Allgemeine und Vergleichende Literaturwissenschaft
Dr. Nils Plath
"How Western is California? The Promised Progress at the Other Coast and its Discontents"
(Kalifornien, wie westlich ist es? Zur Verheißung des Fortschritts im Golden State an der Westküste und ihren anderen Seiten)
„California“ erscheint in der Geschichte der USA als die Chiffre einer Verheißung – seit der Errichtung der spanischen Missionen entlang der Küste, mit den goldsuchenden 49ers, den Utopisten und Kommunen im 19. und frühen 20. Jahrhundert, den verschiedenen Migrationsbewegungen im Laufe der letzten zwei Jahrhunderte aus Ost, West und Süd, den Beatniks und Hipstern der Fünfziger und Sechziger, den verschiedenen gesellschaftlichen Countercultures der Sechziger und Siebziger (Enviromentalisten, Minderheiten, Black Power, Women‘s Liberation und Gay Rights, religiöse Sekten, Popkultur...) bis zu den global operierenden Technologiefirmen des Silicon Valleys mit ihren aus Netzwerktheorien sich materialisierenden Wirklichkeiten.
Unter sehr verschiedenen Vorzeichen versprach und verspricht „California“ immer neue Zukunftsprojektionen – und das nicht erst heute mit globaler Wirkung – und kann in aktuellen Gegenwarten wie in historisch rückblickender Perspektive zur Betrachtung von epistemologischen und zeitdiagnostischen Standpunkten und den vielfachen und einander widersprechenden Selbstbeschreibungen und Fremdansichten dienen, die eine polykontextuelle Moderne ausmachen.

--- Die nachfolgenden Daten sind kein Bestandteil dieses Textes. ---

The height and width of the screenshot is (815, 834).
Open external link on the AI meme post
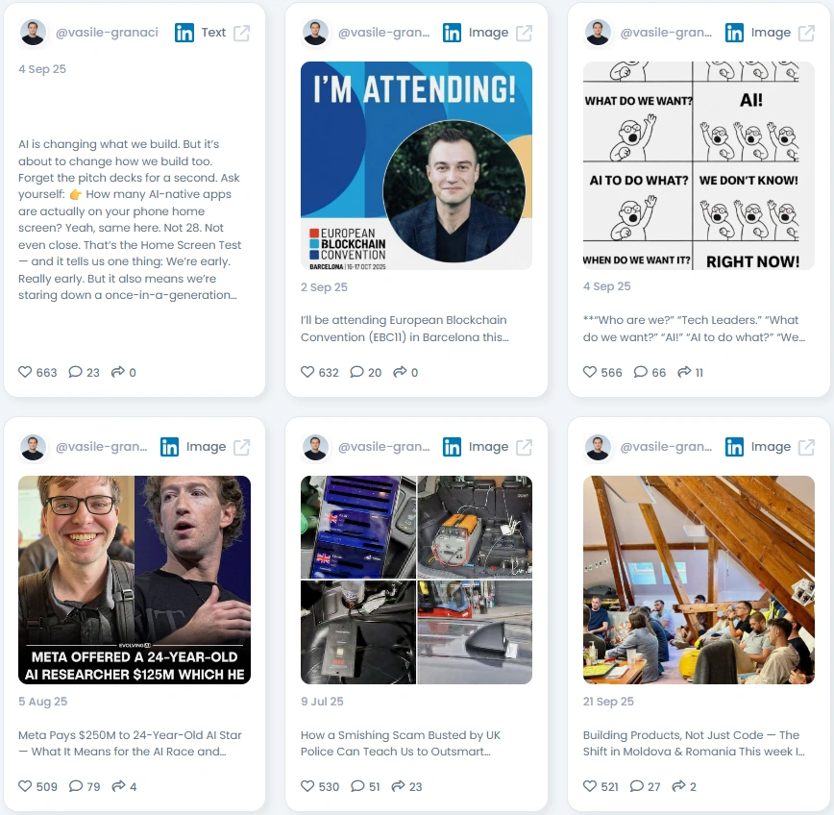[806, 33]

Der Bundesstaat an der amerikanischen Westküste ist äußerster Punkt einer Verheißung von etwas, das im Moment der Gegenwart als Fortschritt gesehen werden will, einer Fortschreibung und Überbietung jener Manifest Destiny nämlich, die die amerikanische Verfassung im 18. Jahrhundert vor dem Hintergrund staatstheoretischer Abhandlungen, aufklärerischen Gedankenguts und eines (deutschen) Idealismus verbriefte: (materielles und „seelisches“, individuell und kollektiv erfahrenes) Glück und Selbstbestimmung mit Sendungsbewusstsein.

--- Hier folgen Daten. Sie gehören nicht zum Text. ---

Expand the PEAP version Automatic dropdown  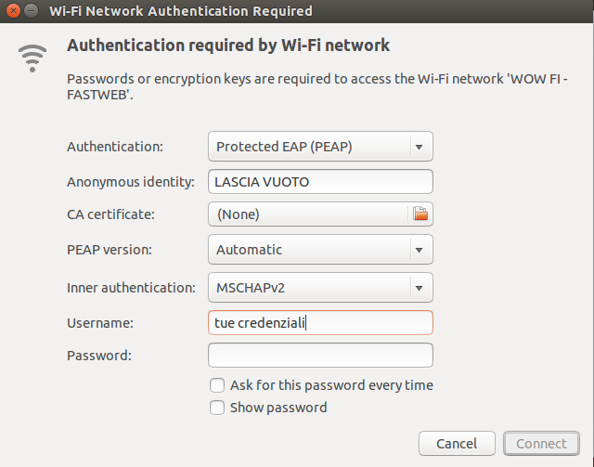click(320, 250)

Das verheißungsvolle „Go West!“, das zur territorialen Expansion und Landnahme des gesamten nordamerikanischen Kontinents führte, findet im Golden State an der Westküste sein ultimatives Ziel wie dabei eine topographische Grenze und zugleich ein imaginatives Beyond; bildete sich konkret räumlich ab und schreibt sich als Idee zeitlich in Imaginationen ein. Um mit globaler und zeitaktueller Perspektive Antworten auf die Frage „Was ist westlich an Kalifornien“ zu finden, soll dieses historische und aktuelle, aus vielen Perspektiven sich kaleidoskop-artig zeigende „California“ in seinen Schriften und medialen Ausformungen gelesen werden.
Das Projekt verortet sich in einem größeren Forschungszusammenhang zu Weltliteraturen im globalen Zusammenhang und ihren Zeitbezügen.